## Your instructions
Count the lines in the records below that contain the string "width". Give only the number.

## Extracted data
________________________

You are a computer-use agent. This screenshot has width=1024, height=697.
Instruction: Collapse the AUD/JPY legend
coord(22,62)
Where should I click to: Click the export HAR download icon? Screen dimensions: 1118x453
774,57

________________________

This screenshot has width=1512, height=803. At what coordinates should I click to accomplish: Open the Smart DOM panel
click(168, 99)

________________________

## Full solution
2